James O’Shea, author and former managing editor of the Chicago Tribune and editor-in-chief of the Los Angeles Times, talked about the new state of journalism in a session sponsored by SLA’s News Division. O’Shea, who wrote about Sam Zell’s purchase of the Tribune in his book The Deal from Hell, discussed his involvement in the launch of the Chicago News Cooperative. The cooperative was launched as a nonprofit two years ago, and folded earlier this year.

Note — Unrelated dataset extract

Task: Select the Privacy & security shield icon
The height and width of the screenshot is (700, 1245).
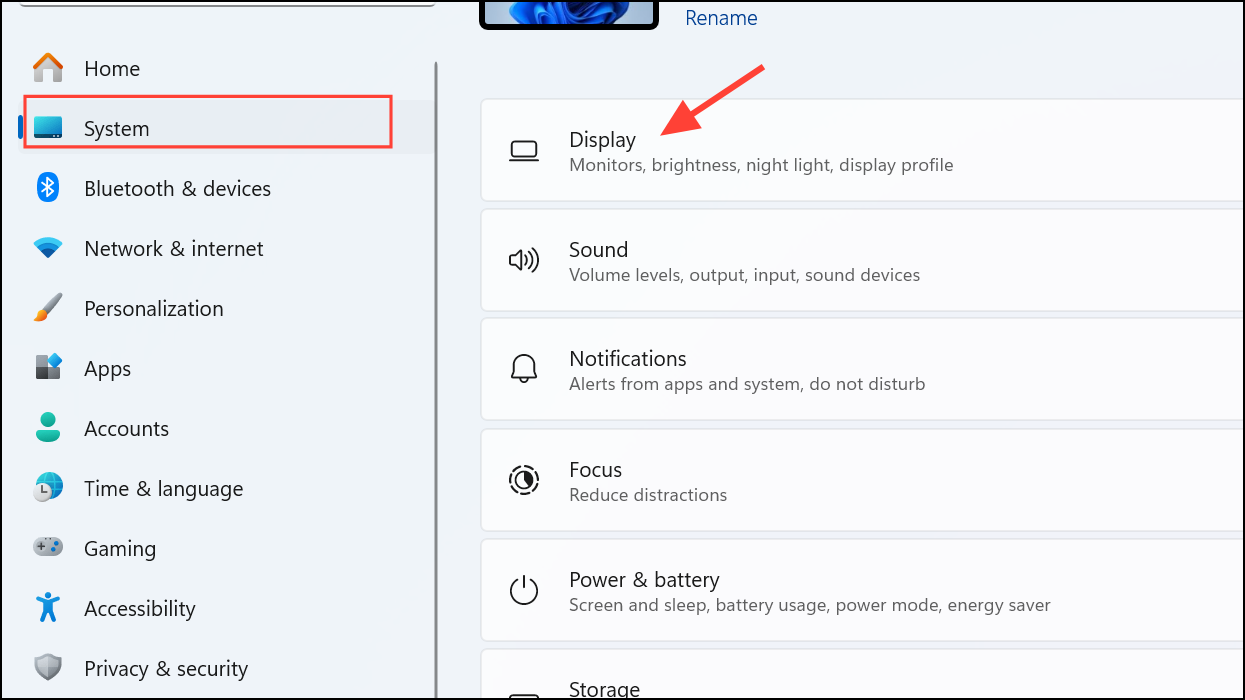Action: click(48, 668)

“The whole news landscape is in crisis,” he said. “It’s a depression. We’ve conditioned people to get news for cheap.” In addition to mainstream papers folding, the decline of print advertising has also affected alternative newspapers and most traditional journalism sources. However, O’Shea predicted, readers will pay for news if they can’t get it elsewhere. “If you want good journalism and you’re willing to pay for it, you can get it. What worries me is people who don’t have money.” And, he added, a lot of content consists of press releases and one-source articles. “Five years from now, people are gonna get tired of this regurgitated crap, and I want to be there” to see the transformation, O’Shea said.

In a session cosponsored by the Government Information Division, News Division, and Military Libraries Division, Patrice McDermott of OpenTheGovernment.org discussed the WikiLeaks controversy. McDermott talked about the problems of classification, the large numbers of people designated as document classifiers, and how guidelines for this work are “sometimes decades out of date.” In addition, McDermott said, “Overclassification clogs our system and makes it difficult to protect real secrets. And there are real secrets.”

There aren’t really deterrents for overclassification, and rarely are the classifiers penalized for improperly classifying documents. But anyone who retains or holds a classified document—and is not authorized to do so—can be prosecuted. Often, McDermott said, that person is a journalist writing a news story about an issue. “These leaks are sometimes the only way to have a debate in public” about a public concern, she said.

Just prior to the conference, scientific journal publisher IET announced it will be offering an open-access megajournal for the large numbers of qualified authors who do not meet IET’s specific criteria for their print journals. “We have a 75% rejection rate and at least 25% are entirely publishable—good research, well-written, etc.,—but they don’t fit the scope of a particular IET journal,” said Daniel Smith, head of academic publishing at IET.

The new megajournal, to be launched in the first quarter of 2013, will be “giving authors a choice,” Smith explained. “There’s no disgrace. There’s been some talk about it being a second-class status [to publish in the open access journal.] That’s nonsense. Some articles just don’t fit the scope of our journals.”

The terms for authors who want open access will still include some sort of fee for submission review, editing, design, and web production, but the end result will be free content for libraries to access.